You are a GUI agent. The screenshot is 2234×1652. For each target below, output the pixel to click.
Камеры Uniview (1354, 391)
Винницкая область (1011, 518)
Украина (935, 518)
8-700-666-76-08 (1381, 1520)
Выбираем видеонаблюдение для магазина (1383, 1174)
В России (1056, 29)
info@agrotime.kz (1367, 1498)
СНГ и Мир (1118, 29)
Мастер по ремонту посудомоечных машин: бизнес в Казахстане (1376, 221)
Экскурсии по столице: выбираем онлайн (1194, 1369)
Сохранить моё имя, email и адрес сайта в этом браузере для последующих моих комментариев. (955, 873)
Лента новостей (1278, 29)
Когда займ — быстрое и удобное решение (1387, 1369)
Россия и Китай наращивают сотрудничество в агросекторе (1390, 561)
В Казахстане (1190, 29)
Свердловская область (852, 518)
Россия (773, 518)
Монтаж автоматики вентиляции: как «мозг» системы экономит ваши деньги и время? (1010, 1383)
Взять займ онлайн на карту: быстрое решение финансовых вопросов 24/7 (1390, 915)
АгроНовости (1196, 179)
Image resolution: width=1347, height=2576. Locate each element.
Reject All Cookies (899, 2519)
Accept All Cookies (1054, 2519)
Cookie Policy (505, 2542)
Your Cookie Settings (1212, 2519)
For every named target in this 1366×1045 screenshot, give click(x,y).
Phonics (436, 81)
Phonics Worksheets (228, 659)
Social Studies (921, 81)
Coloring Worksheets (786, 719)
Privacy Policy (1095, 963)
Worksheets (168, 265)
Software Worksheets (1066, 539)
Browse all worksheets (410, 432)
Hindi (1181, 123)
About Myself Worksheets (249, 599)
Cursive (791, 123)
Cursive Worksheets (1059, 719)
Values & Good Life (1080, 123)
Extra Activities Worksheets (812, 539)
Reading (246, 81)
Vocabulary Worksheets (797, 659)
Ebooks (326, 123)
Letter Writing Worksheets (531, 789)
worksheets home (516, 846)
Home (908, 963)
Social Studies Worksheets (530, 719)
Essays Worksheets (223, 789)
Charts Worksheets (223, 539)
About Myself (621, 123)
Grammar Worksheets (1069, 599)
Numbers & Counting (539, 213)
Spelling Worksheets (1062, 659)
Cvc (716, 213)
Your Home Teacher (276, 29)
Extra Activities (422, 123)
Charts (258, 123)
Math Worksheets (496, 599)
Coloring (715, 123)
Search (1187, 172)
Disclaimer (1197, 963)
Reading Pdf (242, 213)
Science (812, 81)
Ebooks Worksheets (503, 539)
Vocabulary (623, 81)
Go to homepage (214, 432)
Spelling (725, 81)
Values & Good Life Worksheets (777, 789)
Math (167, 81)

------------------------------

*Work instructions:*
Copy exactly the lines that run from the first line of the data to the line containing "Vocabulary (623, 81)", please, with both ends included and nothing else.

*Response for this exercise:*
You are a GUI agent. The screenshot is 2234×1652. For each target below, output the pixel to click.
Камеры Uniview (1354, 391)
Винницкая область (1011, 518)
Украина (935, 518)
8-700-666-76-08 (1381, 1520)
Выбираем видеонаблюдение для магазина (1383, 1174)
В России (1056, 29)
info@agrotime.kz (1367, 1498)
СНГ и Мир (1118, 29)
Мастер по ремонту посудомоечных машин: бизнес в Казахстане (1376, 221)
Экскурсии по столице: выбираем онлайн (1194, 1369)
Сохранить моё имя, email и адрес сайта в этом браузере для последующих моих комментариев. (955, 873)
Лента новостей (1278, 29)
Когда займ — быстрое и удобное решение (1387, 1369)
Россия и Китай наращивают сотрудничество в агросекторе (1390, 561)
В Казахстане (1190, 29)
Свердловская область (852, 518)
Россия (773, 518)
Монтаж автоматики вентиляции: как «мозг» системы экономит ваши деньги и время? (1010, 1383)
Взять займ онлайн на карту: быстрое решение финансовых вопросов 24/7 (1390, 915)
АгроНовости (1196, 179)
Image resolution: width=1347, height=2576. Locate each element.
Reject All Cookies (899, 2519)
Accept All Cookies (1054, 2519)
Cookie Policy (505, 2542)
Your Cookie Settings (1212, 2519)
For every named target in this 1366×1045 screenshot, give click(x,y).
Phonics (436, 81)
Phonics Worksheets (228, 659)
Social Studies (921, 81)
Coloring Worksheets (786, 719)
Privacy Policy (1095, 963)
Worksheets (168, 265)
Software Worksheets (1066, 539)
Browse all worksheets (410, 432)
Hindi (1181, 123)
About Myself Worksheets (249, 599)
Cursive (791, 123)
Cursive Worksheets (1059, 719)
Values & Good Life (1080, 123)
Extra Activities Worksheets (812, 539)
Reading (246, 81)
Vocabulary Worksheets (797, 659)
Ebooks (326, 123)
Letter Writing Worksheets (531, 789)
worksheets home (516, 846)
Home (908, 963)
Social Studies Worksheets (530, 719)
Essays Worksheets (223, 789)
Charts Worksheets (223, 539)
About Myself (621, 123)
Grammar Worksheets (1069, 599)
Numbers & Counting (539, 213)
Spelling Worksheets (1062, 659)
Cvc (716, 213)
Your Home Teacher (276, 29)
Extra Activities (422, 123)
Charts (258, 123)
Math Worksheets (496, 599)
Coloring (715, 123)
Search (1187, 172)
Disclaimer (1197, 963)
Reading Pdf (242, 213)
Science (812, 81)
Ebooks Worksheets (503, 539)
Vocabulary (623, 81)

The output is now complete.